Steve Dirkse sent me an email:

[A user] sent an example of how they are using PATH: not via JuMP but by calling

status, z, info = PATHSolver.solve_mcp( F, J, lower_bounds, upper_bounds, initial_guess; silent = false, )

with function F and it's Jacobian given by J. Perhaps not the usual way to approach this but that's my story. Based on this, here's what I noticed:

  1. The README mentions that only linear problems are supported. I guess that limitation is for the JuMP interface only. The PATHSolver.solve_mcp call does support nonlinear models.

  2. There is some pervasive confusion around the structure of the Jacobian and any variable whose name is nnz or a near variant. I believe this is created by PATH itself. There are two ways to think about the Jacobian nonzero pattern: a) Structural nonzeros: the nonzero pattern does not depend on numerical values. We treat xx (zero deriv at x=0) the same as exp(x) (never has a zero deriv). Viewed this way, the Jacobian has a constant structure: PATH gets it once, via the first Jacobian call, and uses only numerical values from subsequent Jacobian calls. b) Numerical nonzeros: the nonzero pattern is determined by the numerical values of the Jacobian, so xx has a zero Jacobian if x=0 but not otherwise. This implies that the Jacobian pattern can change with each evaluation (i.e. it depends on x) and must be specified via each call to the J in the code above. Also, NNZ can mean different things: it might be the max possible (i.e. the structural NNZ) or the NZ count for the current numerical Jacobian.

It's useful to understand that PATH supports both modes, even if you don't use both modes. It helps to make sense of the PATH API and its requirements. I can say more about how to polish this up but I'd like to know first which interface you intend to use. I've found that most users want to have a structural Jacobian, but not all. Once you make the choice then things become clearer. Also I suppose you would mention this somewhere so users of PATHSolver.mcp_solve would know what is required.

  1. The PATH presolver is able to make substantial model reductions in many cases. One way to get maximum benefit from this is to specify which entries of the Jacobian are linear: more can be done with such entries than with nonlinear entries. There is a callback function that enables a user to provide this information. If this is of interest, we can talk more about how a user (JuMP or a human) would provide this and how it gets passed through PATHSolver to PATH.
sdirkse67 commented 1 year ago

It makes sense that the PATHSolver.jl interface supports only the idea of structural Jacobian nonzeros. If this is assumed, then an additional fillRequested arg could be added to the Jacobian function arg of PATHSolver.solve_mcp to let the user know if the Jacobian structure is wanted or not.

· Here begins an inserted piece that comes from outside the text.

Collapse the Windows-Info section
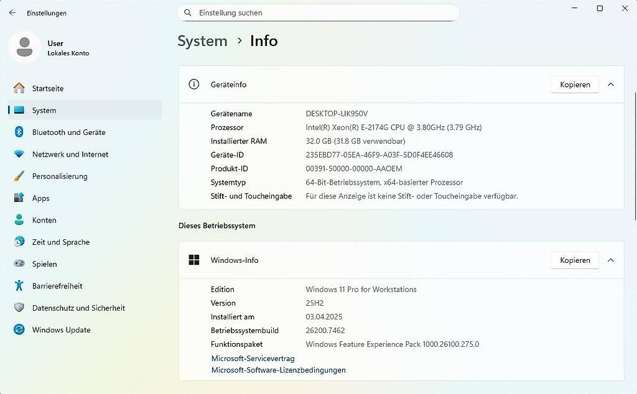This screenshot has width=637, height=394. coord(610,260)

Here's a sample driver that illustrates or clarifies some things about the Jacobian interface, including which Jacobian elements are linear/nonlinear.

nonLinearMCP.c.txt

odow commented 1 year ago

I've updated the README with an example of solve_mcp and fleshed out the docstring with a description of the arguments: https://github.com/chkwon/PATHSolver.jl/pull/73.

I haven't wrapped the presolve interface, so that will need to be a separate PR.

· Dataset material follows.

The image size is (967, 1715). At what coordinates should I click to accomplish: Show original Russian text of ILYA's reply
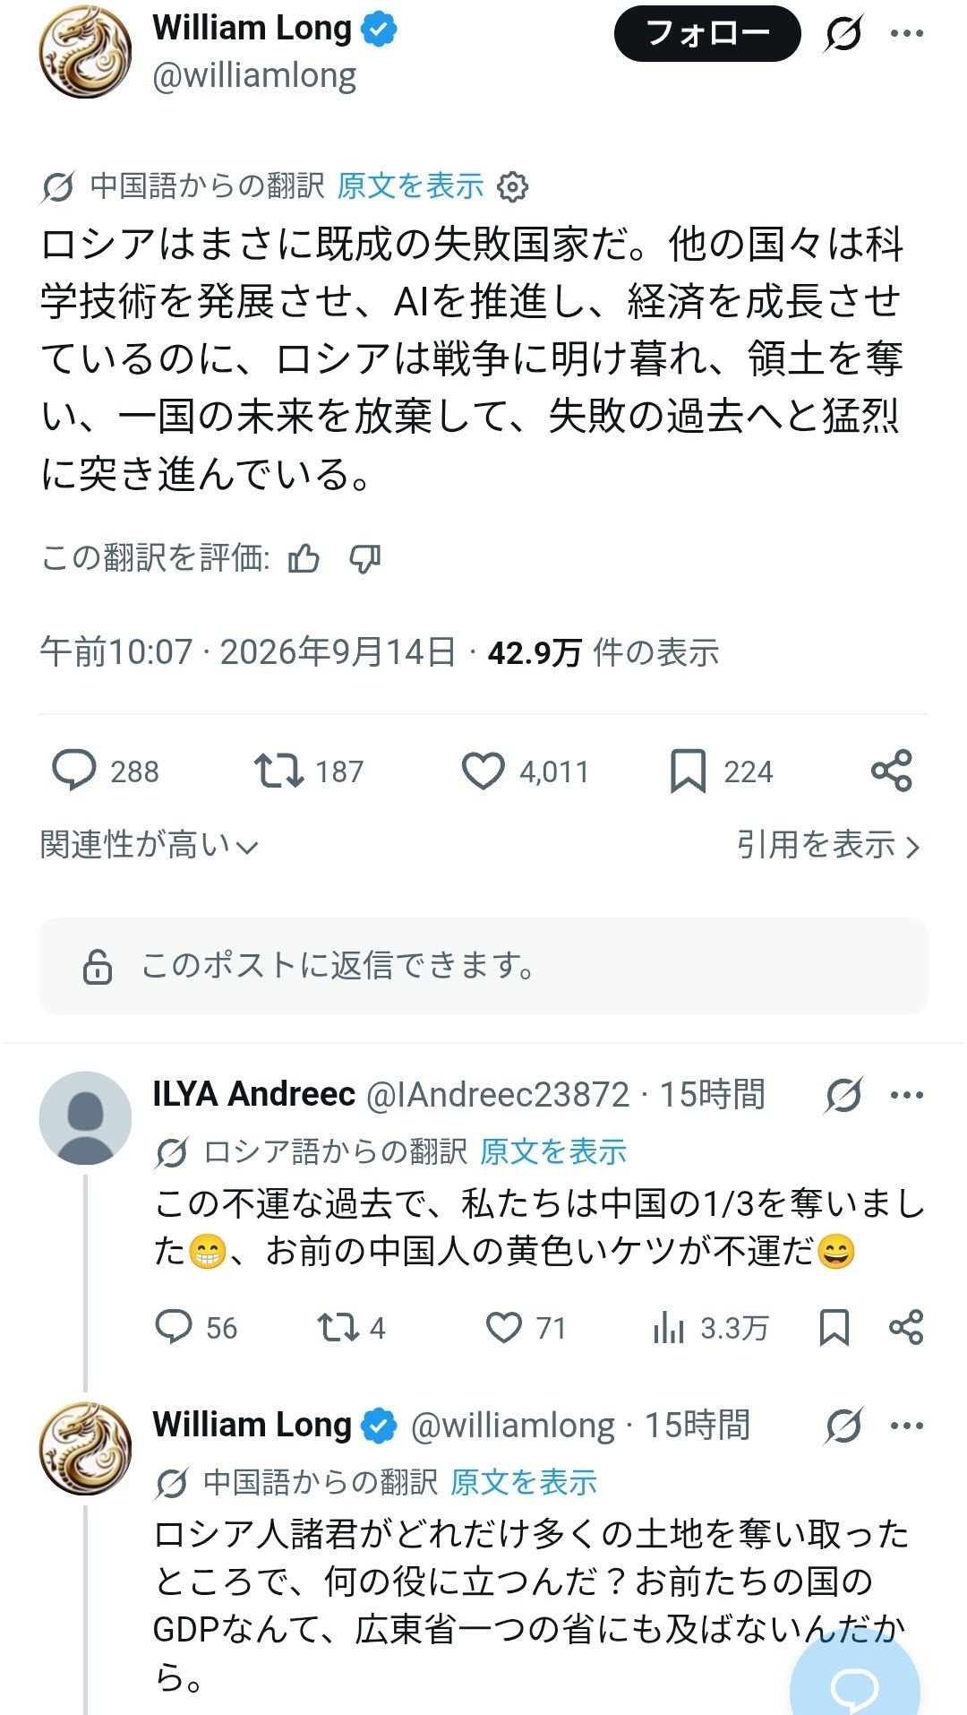click(x=552, y=1151)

I'll introduce a flag to set MCP_Jacobian_Structure_Constant in a separate PR as well.

odow commented 1 year ago

cc @lassepe

odow commented 1 year ago

75 adds support for MCP_Jacobian_Structure_Constant. I've left the default as false for now, but added a hint in the docstring that users should really consider setting it to true.

odow commented 1 year ago

76 adds support for MCP_SetPresolveInterface. Since the JuMP interface supports only LCPs, we now pass the structural jacobian and pass all the indices as PRESOLVE_LINEAR.

odow commented 1 year ago

Closing because I think we've resolved all the substantive points here. @sdirkse67: thanks for the tips.